_Activity_
What lines of the data include the string "agent"? Copy them all.
*** Data Section Begins ***
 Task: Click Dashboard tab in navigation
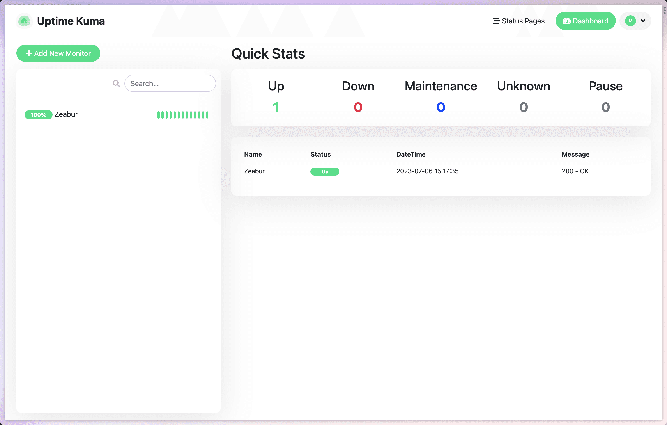click(x=585, y=20)
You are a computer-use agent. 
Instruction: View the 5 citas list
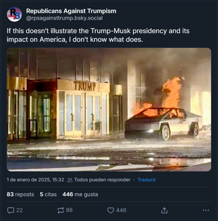[48, 194]
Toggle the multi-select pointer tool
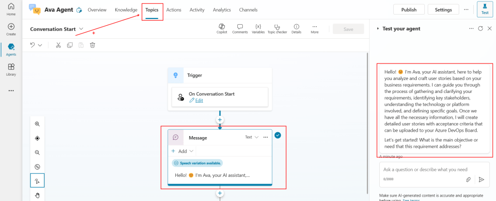This screenshot has width=496, height=201. point(37,181)
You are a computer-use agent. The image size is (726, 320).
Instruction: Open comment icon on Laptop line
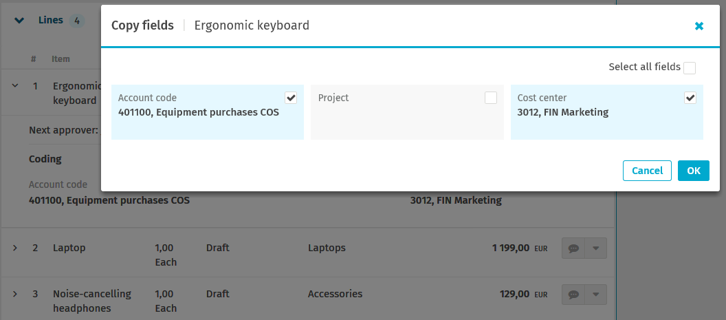(x=573, y=248)
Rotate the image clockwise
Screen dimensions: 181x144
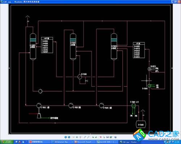93,137
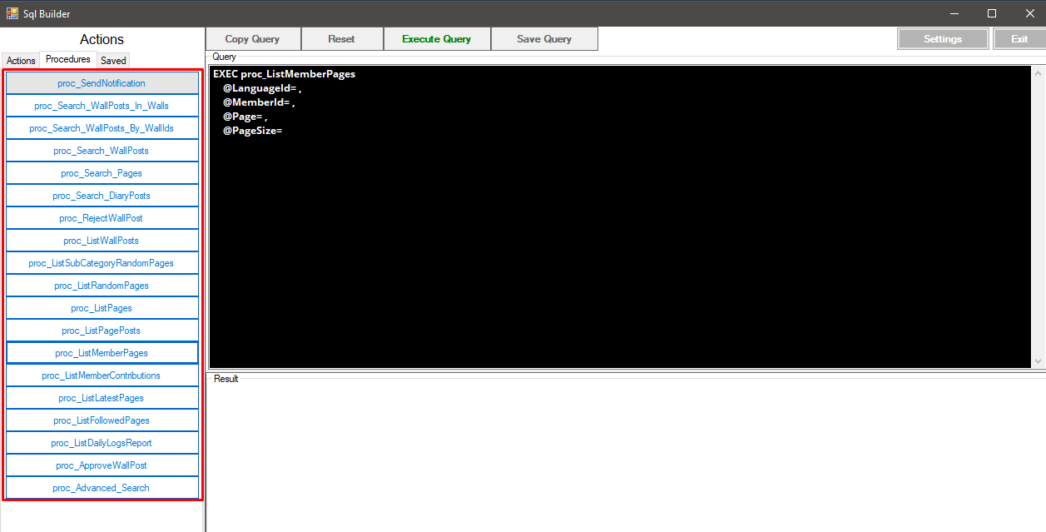Reset the query editor

point(342,38)
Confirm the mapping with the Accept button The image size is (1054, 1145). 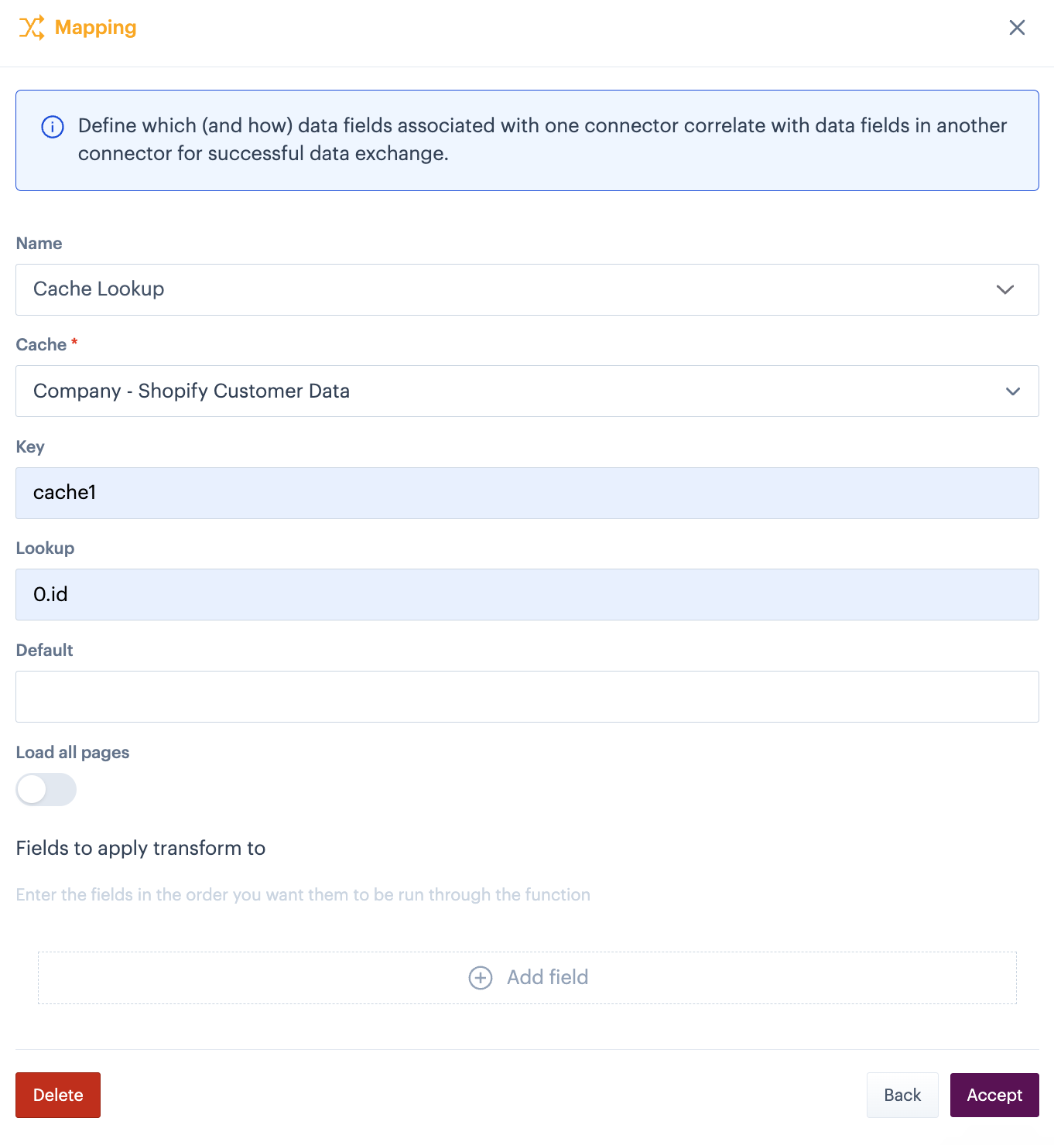click(994, 1095)
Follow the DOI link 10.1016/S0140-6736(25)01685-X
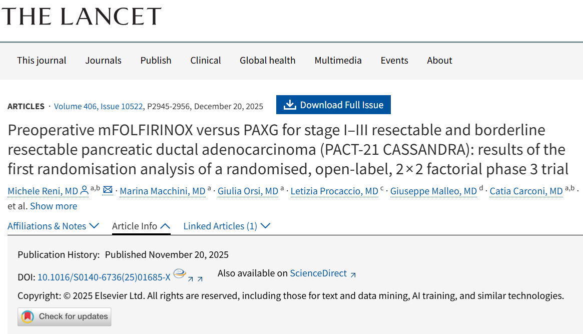583x334 pixels. pyautogui.click(x=104, y=276)
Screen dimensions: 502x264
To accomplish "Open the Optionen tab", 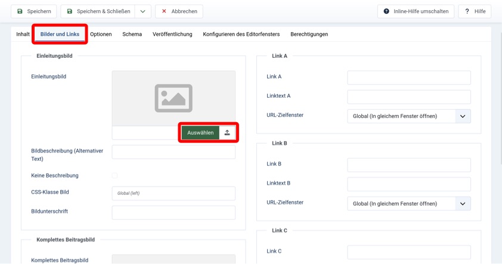I will click(101, 34).
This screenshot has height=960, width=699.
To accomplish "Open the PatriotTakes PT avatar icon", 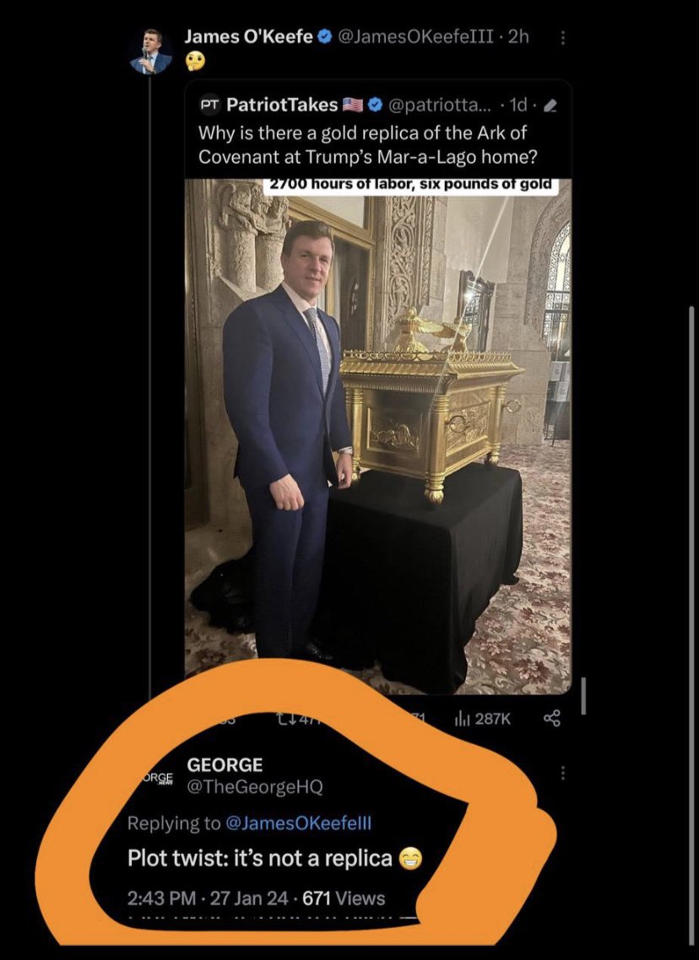I will [209, 105].
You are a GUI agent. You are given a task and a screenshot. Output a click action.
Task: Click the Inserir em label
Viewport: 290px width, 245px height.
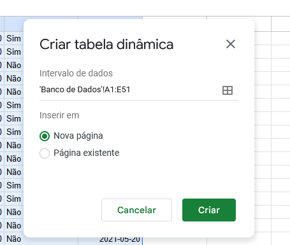click(59, 115)
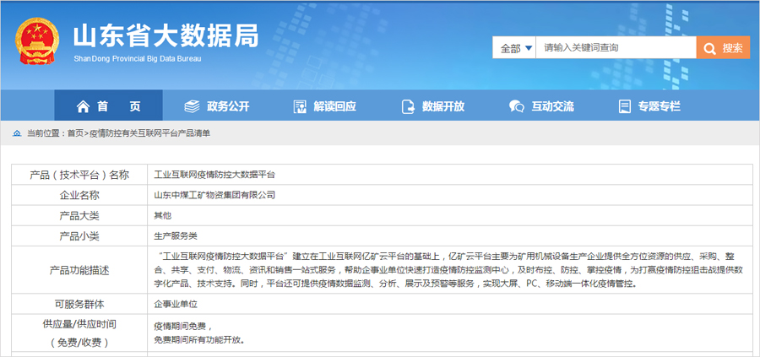The width and height of the screenshot is (760, 357).
Task: Select the company name 山东中煤工矿物资集团有限公司
Action: click(214, 195)
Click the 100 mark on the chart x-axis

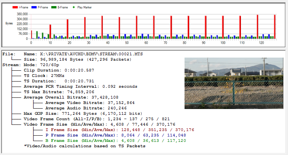[223, 43]
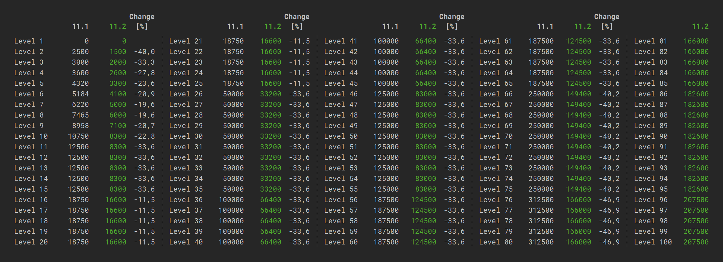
*** Data Section Ends ***
_Solution to this problem_
You are a computer-use agent. 
You are a computer-use agent. The image size is (726, 320).
You are a GUI agent. You are given a task and a screenshot. Output a click action.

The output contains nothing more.